In a series of quick, deft brushstrokes, Sissako shows us the sensuousness of this family’s life, and the deep love they have for each other. The beauty of Satima and Toya might seem, in a Hollywood movie, like a fake glamour; here it seems ineffably right – the birthright of those who are pure in heart. This is the beauty that the jihad will decimate far more irrevocably than any relic.

The jihadists are menacingly, grotesquely comic. They carry on heated conversations about the merits of soccer players while officially banning soccer from Timbuktu. In a marvelous scene that says as much as anything else in the film about the persistence of the fighting spirit in a totalitarian system, we see a group of kids playing soccer with an imaginary ball in an open field. 
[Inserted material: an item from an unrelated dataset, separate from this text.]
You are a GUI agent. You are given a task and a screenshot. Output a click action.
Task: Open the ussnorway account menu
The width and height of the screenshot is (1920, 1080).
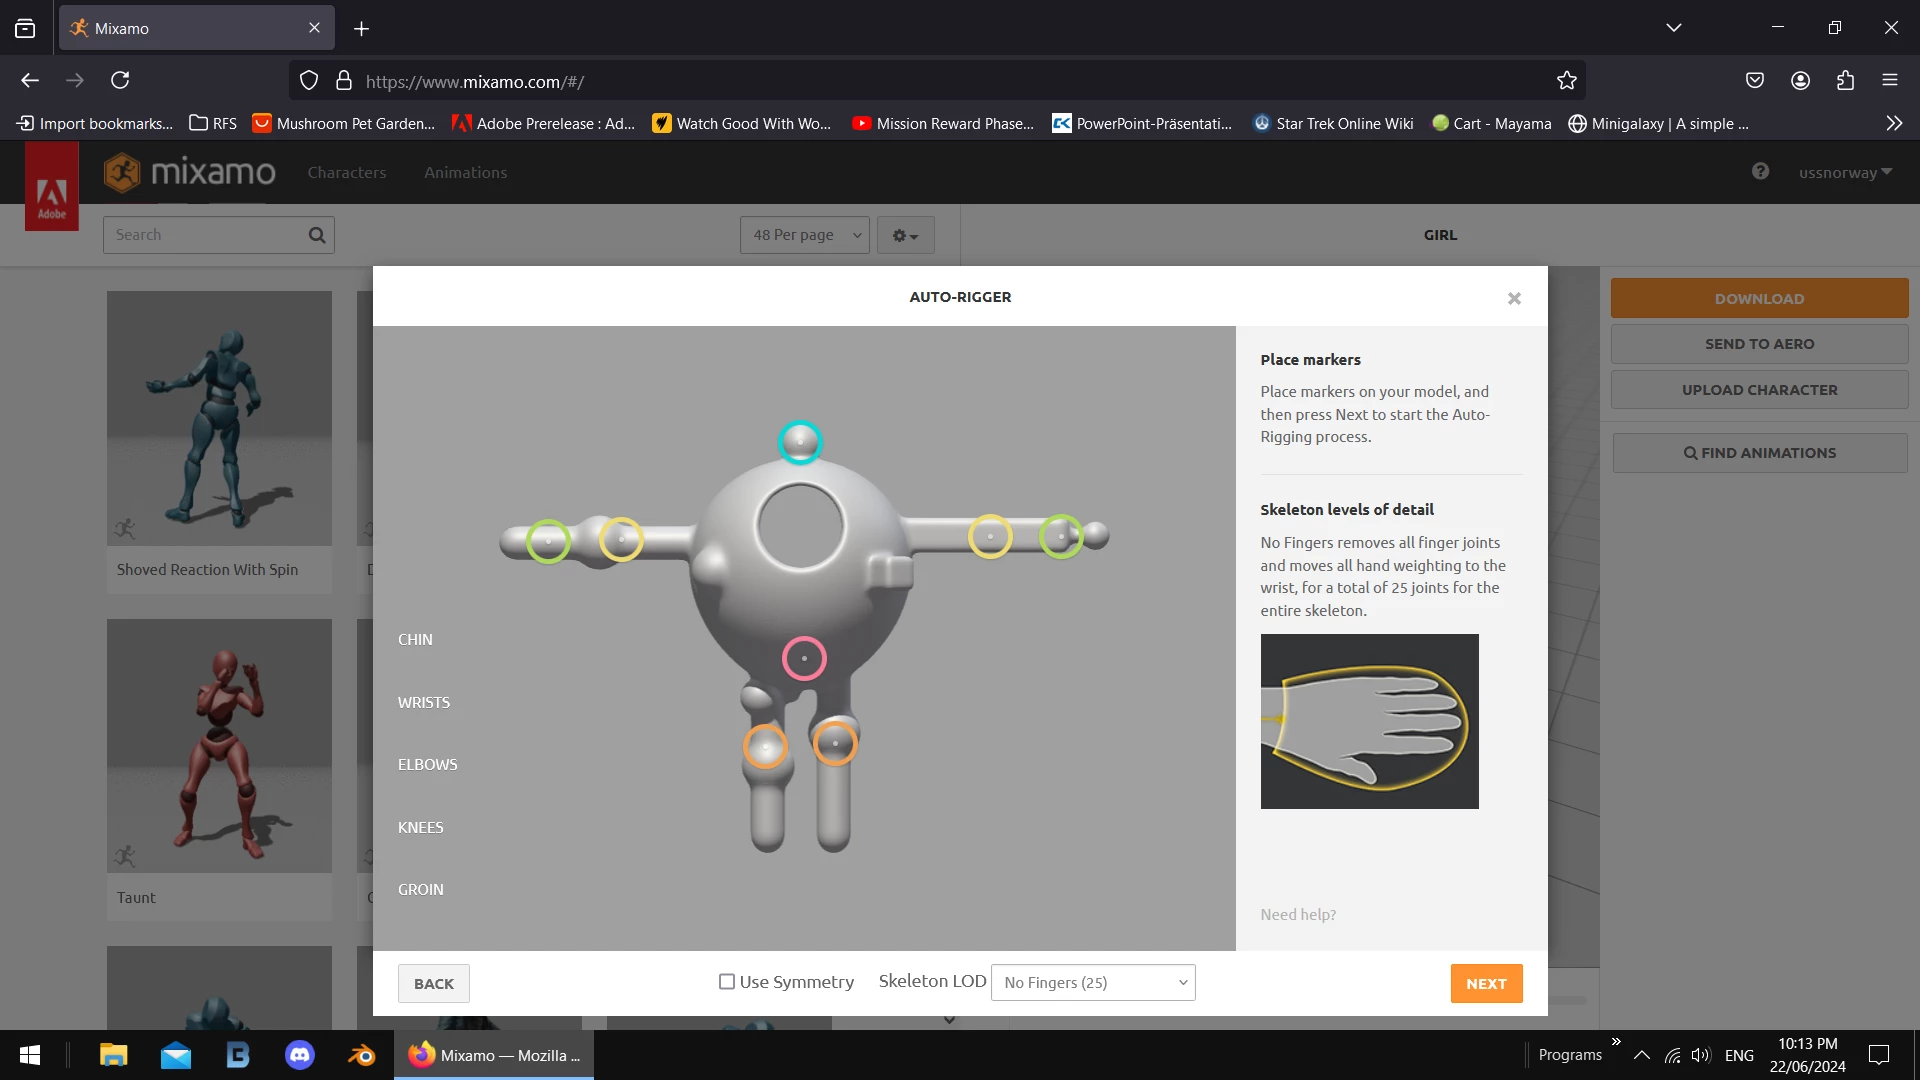[1844, 173]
The invaders outlaw smoking and yet smoke on the sly. They condemn adultery but Abdelkerim (Abel Jafri), a Libyan jihadist, ventures out to Kidane’s tent when he is away and makes eyes at the strong-willed Satima while ostensibly demanding she cover her head. At one point, so many things are condemned by the jihadists that a young adherent, using a bullhorn, announces in the city streets a prohibition against doing “any old thing.”

The consequence of disobedience is brought home in the scene in which a group of four musicians, playing at night in their home, are rounded up. The singer, Fatou (the marvelous Malian actress and composer Fatoumata Diawara), is given 40 lashes in a public square, and as she winces and weeps she sings aloud with gathering force. 

Kidane’s love for his daughter underscores his fall when he is arrested in a deadly dispute with a local fisherman and condemned to death. He tells his accusers that he fears not death but the thought that he will never see Toya’s face again. God may have given him a daughter instead of a son, he tells them, “but she fulfills my soul.” Her face, ethereal and uncomprehending, lights up the screen as the film fades out. 

Sissako, a Muslim, frames his story as a cry against religious intolerance. One of the characters, speaking of jihadism, says, “Where is piety? Where is God in all this?” It is the central question of this movie – and of much more now than this movie. Grade: A- (Rated PG-13 for some violence and thematic elements.)